According to ShipCompliant by Sovos, at over $2 billion in 2016 sales, the more than 5 million cases of wine shipped Direct-to-Consumer (DtC) is fast making it an important segment of the wine business . DtC has finally attracted larger wineries, whose shipments from 2015 to 2016 increased by 183 percent. The tax revenue for wine shipments is in the tens of millions of dollars for states, but shipping wine can still be fraught.

While U.S. trade representatives complain about unfair wine trade practices in neighboring Canada, it seems ironic that U.S. wineries and wine retailers need a compliance service to keep up with the ever-evolving legalities behind shipping beverage alcohol across state lines within their own country, but they do.

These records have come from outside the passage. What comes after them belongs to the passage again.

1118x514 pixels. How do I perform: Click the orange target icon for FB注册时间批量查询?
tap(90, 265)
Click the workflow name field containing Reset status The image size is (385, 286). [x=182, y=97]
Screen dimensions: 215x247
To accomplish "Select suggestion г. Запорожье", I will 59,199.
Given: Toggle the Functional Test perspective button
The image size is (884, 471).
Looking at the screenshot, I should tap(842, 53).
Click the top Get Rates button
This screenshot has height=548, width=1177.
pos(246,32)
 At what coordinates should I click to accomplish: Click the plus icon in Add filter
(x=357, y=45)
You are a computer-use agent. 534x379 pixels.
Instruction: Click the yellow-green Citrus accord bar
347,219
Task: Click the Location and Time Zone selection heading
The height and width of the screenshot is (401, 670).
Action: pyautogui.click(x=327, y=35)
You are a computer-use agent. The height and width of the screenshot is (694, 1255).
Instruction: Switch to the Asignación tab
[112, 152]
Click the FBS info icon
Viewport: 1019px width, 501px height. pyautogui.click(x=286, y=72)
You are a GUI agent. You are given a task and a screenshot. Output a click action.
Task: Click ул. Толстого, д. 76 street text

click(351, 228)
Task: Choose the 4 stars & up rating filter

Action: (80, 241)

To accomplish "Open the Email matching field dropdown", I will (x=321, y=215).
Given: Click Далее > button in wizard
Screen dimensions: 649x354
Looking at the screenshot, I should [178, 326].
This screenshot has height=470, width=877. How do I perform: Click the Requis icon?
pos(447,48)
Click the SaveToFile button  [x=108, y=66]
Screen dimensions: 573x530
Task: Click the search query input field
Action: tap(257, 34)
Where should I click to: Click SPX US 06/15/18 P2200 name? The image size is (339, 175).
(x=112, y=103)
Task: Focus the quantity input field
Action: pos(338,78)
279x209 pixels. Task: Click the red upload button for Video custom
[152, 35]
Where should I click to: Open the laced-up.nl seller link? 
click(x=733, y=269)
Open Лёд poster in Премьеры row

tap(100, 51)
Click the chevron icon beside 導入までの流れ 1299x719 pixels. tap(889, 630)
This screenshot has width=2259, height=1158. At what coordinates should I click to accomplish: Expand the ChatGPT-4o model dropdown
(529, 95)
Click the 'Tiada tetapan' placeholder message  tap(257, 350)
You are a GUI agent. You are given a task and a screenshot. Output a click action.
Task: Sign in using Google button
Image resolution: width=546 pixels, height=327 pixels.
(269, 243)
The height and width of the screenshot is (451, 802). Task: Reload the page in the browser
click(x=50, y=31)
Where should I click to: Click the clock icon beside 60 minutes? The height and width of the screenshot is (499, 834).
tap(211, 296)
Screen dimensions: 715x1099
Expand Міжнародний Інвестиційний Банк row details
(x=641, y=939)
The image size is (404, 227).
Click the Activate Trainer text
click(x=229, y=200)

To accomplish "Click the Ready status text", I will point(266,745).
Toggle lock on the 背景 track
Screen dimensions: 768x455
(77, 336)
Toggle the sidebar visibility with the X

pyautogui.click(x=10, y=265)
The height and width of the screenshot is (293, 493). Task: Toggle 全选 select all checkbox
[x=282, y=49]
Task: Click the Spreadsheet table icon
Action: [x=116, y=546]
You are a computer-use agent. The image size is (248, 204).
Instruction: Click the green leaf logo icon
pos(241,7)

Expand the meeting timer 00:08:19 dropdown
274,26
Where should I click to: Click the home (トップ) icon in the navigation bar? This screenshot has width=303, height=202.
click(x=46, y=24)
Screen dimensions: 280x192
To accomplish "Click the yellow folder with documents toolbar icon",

Thanks to the 21st Amendment to the U.S. Constitution—Repeal of Prohibition—out-of-state wineries could not ship wine direct to a consumer’s door because states were given the right to intervene in the sale of beverage alcohol and the overwhelming majority prohibited DtC. In a 2005 Supreme Court decision prohibiting DtC interstate wine shipping was ruled unconstitutional. The court said the only way a state could prohibit shipments from out-of-state wineries was to also prevent in-state wineries from shipping DtC. The decision was narrow; it gave out-of-state wineries the nod to ship but said nothing about alcohol retailers.